■ DOCUMENT EXTRACT ■
****************************************
In the fan stage of turbofan engines, a gap between the tip of fan blades and the casing wall is present. As a consequence, a highly three-dimensional unsteady secondary flow develops. The tip leakage flow goes from the pressure side to the suction side of the blade. When the tip leakage flow leaves the gap, it interacts with the primary flow and rolls up to form the tip leakage vortex. The aerodynamic phenomena are mainly controlled by the blade tip loading, gap height, blade tip thickness, stagger angle, and Reynolds and Mach numbers. The consequences of a too strong gap are a drop in the aerodynamic fan performance and an increase in radiated far field noise [1].

This increase of the radiated noise from axial fans was first observed experimentally when the height of the gap increased [2]. Then, source mechanisms responsible for tip clearance noise generation were investigated. First, Kameier and Neise [3] identified a component of the tip clearance noise called the rotating instability. This mechanism consists of coherent vortical structures coming from the tip clearance that interact with the fan blades, causing periodic fluctuations of the blade loading, and thus inducing tonal noise in the far field. Yet, as these vortices have a range of tangential velocities, broadband humps are observed instead of sharp tonal peaks. This mechanism appears at off-design conditions, close to the rotating stall, and the structure of the tip clearance flow region is completely changed. Secondly, Fukano et al. [4] studied the tip clearance self noise. The periodic velocity fluctuations generated by the wandering of the tip leakage vortex produce tonal noise. Simultaneously, a broadband noise due to the enhancement of stochastic velocity fluctuations in the blade passage is generated. Previous observations were more detailed in the experiment of Jacob et al. [5]. Indeed, the authors described the vortical structures generated by the tip leakage flow and observed that they were scattered as sound by the edges of the tip trailing-edge corner, acting as dipole sources. Moreover, they described the jet-like leakage flow as another component of the tip clearance noise with the characteristic of a quadrupole noise source.

Various numerical studies were performed to investigate the tip clearance noise. An Unsteady Reynolds-Averaged Navier-Stokes (URANS) simulation of a rotor was achieved by März et al. [6] to confirm the experimentally-observed phenomena of rotating instability and to interrogate the physical mechanism behind it. Then, Zhu et al. [7] used unsteady aeroacoustic predictions with the Lattice Boltzmann Method (LBM) to shed more light on this noise generation mechanism. Moreover, Boudet et al. [8] achieved a Zonal Large-Eddy Simulation (ZLES) of a fan rotor where the region of interest at the tip was simulated with full Large Eddy Simulation (LES), and the hub and midspan regions were simulated with Reynolds-Averaged Navier–Stokes (RANS). This allowed them to identify a tip leakage vortex that was wandering and producing tonal noise. An isolated fixed airfoil with a gap designed to study the tip clearance noise self noise is considered in this paper. ZLES [9], LES [10], and LBM [11] approaches were achieved on this configuration.
****************************************
■ DATA PROVIDED ■
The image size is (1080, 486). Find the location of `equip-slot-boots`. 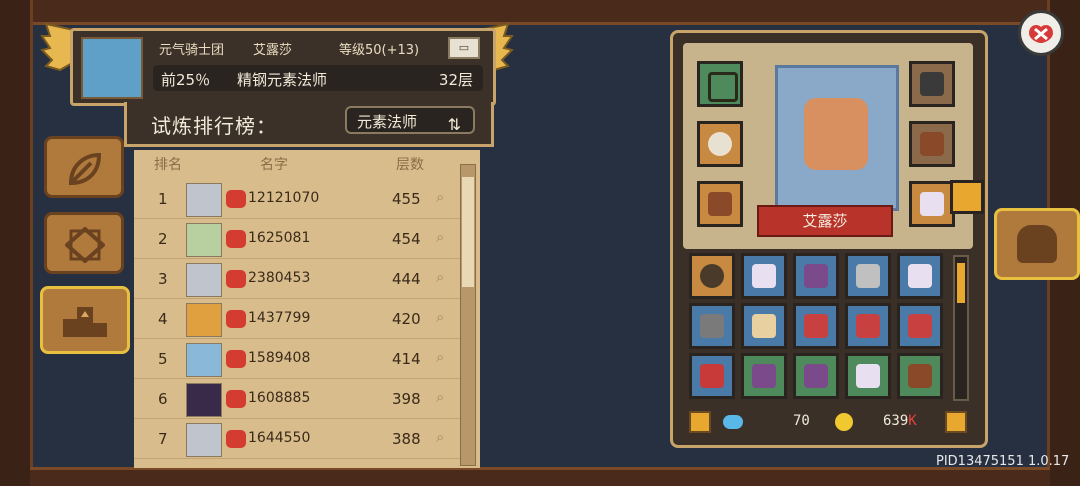

equip-slot-boots is located at coordinates (720, 204).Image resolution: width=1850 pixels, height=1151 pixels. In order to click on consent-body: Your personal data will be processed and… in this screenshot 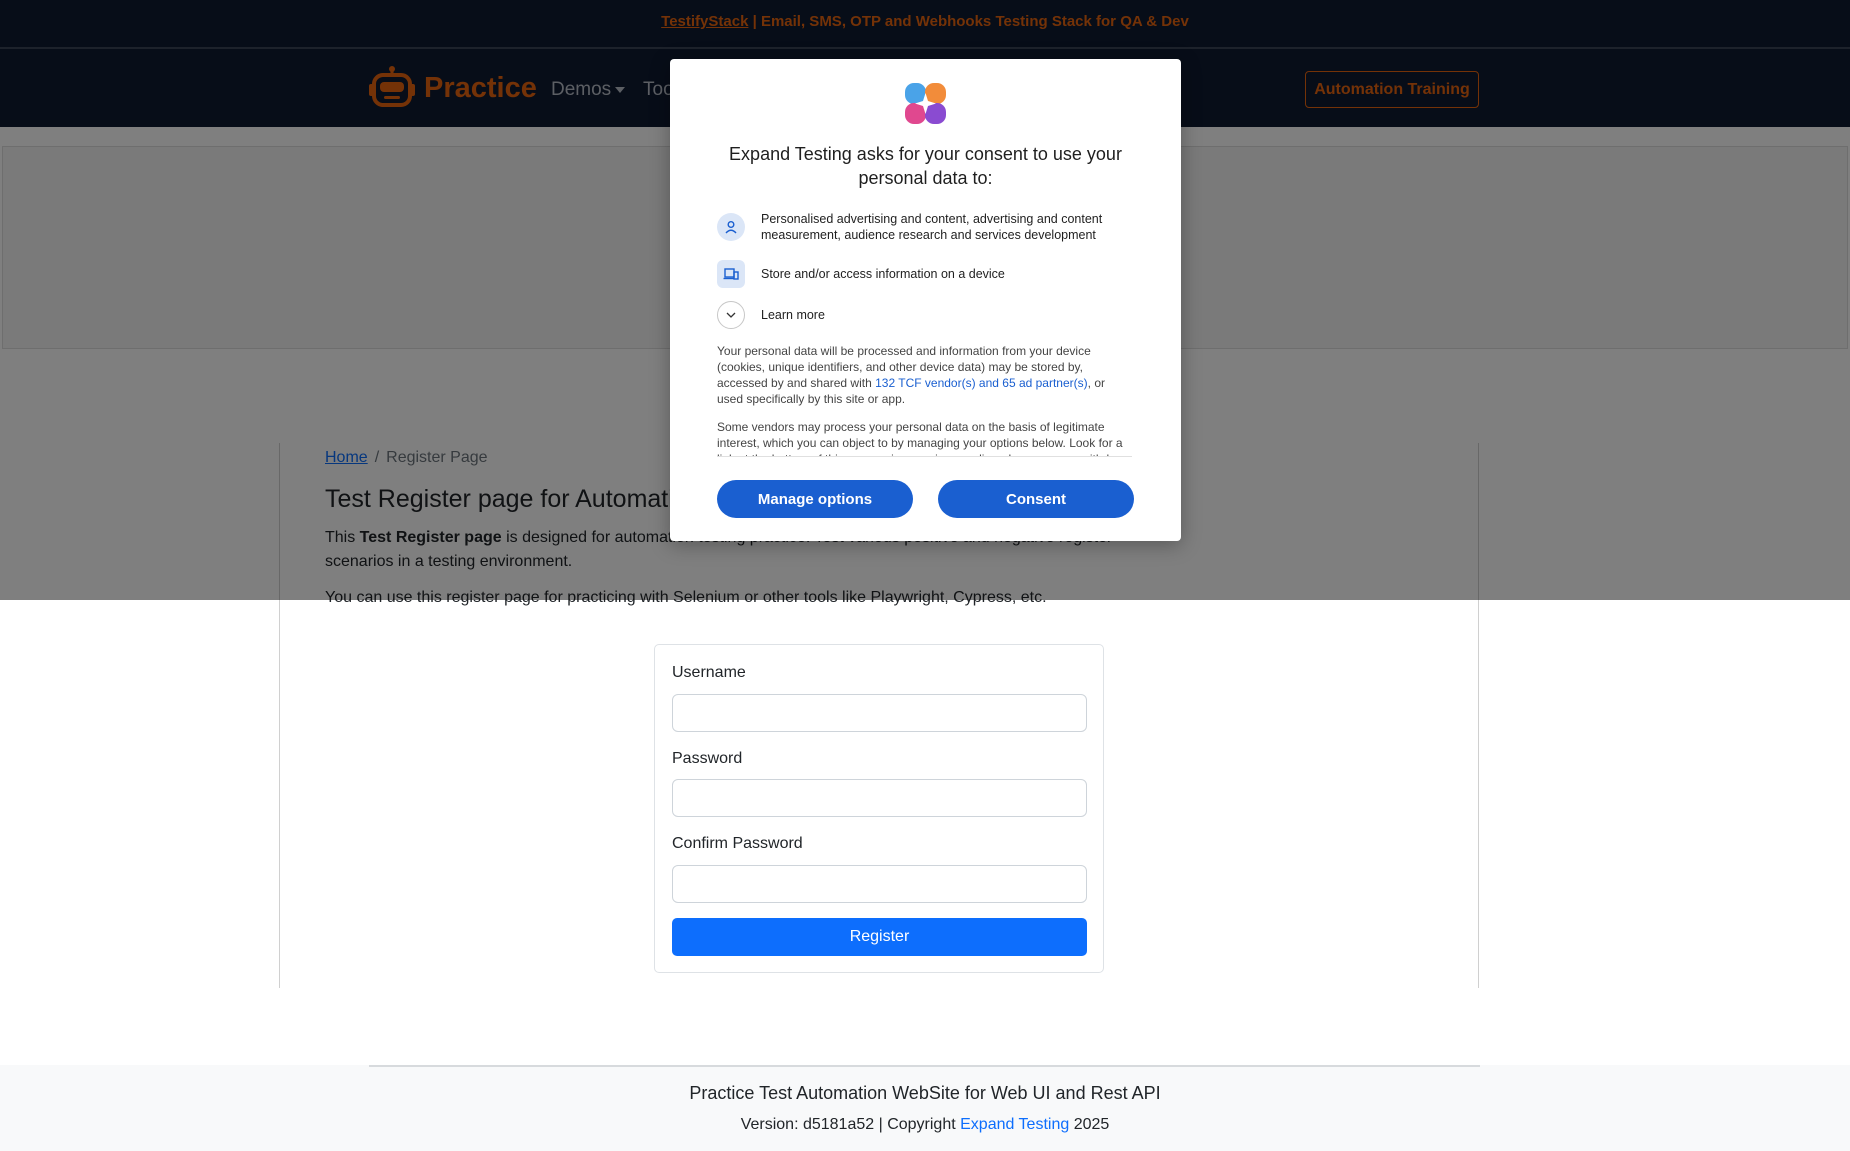, I will do `click(924, 400)`.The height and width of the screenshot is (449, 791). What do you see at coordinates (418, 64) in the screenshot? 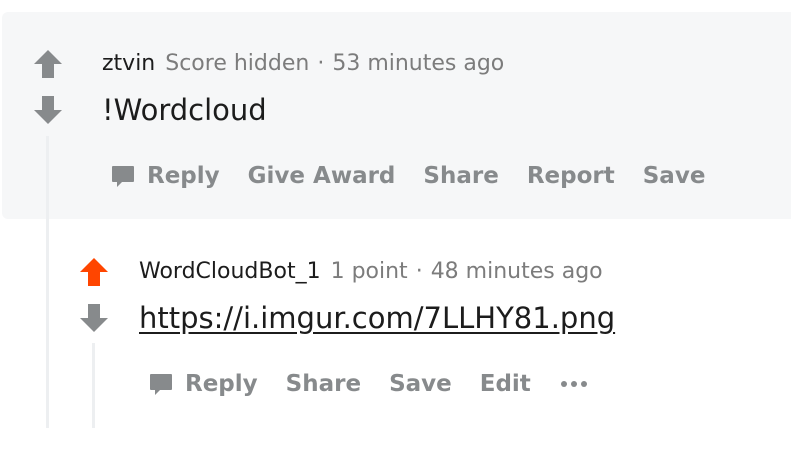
****************************************
■ ACTION ITEM A ■
Answer these questions using the excerpt on tip clearance noise above:
(i) From which side of the blade to which side does the tip leakage flow go?
(ii) Who identified the component of tip clearance noise called the rotating instability?
(iii) In the Zonal Large-Eddy Simulation by Boudet et al., which regions were simulated with RANS?
■ ACTION ITEM B ■
Reproduce the excerpt on tip clearance noise above, word for word, starting at "In the fan stage" and continuing down to "field noise [1].".

■ WORKED SOLUTION A ■
(i) From the pressure side to the suction side.
(ii) Kameier and Neise.
(iii) The hub and midspan regions.

■ WORKED SOLUTION B ■
In the fan stage of turbofan engines, a gap between the tip of fan blades and the casing wall is present. As a consequence, a highly three-dimensional unsteady secondary flow develops. The tip leakage flow goes from the pressure side to the suction side of the blade. When the tip leakage flow leaves the gap, it interacts with the primary flow and rolls up to form the tip leakage vortex. The aerodynamic phenomena are mainly controlled by the blade tip loading, gap height, blade tip thickness, stagger angle, and Reynolds and Mach numbers. The consequences of a too strong gap are a drop in the aerodynamic fan performance and an increase in radiated far field noise [1].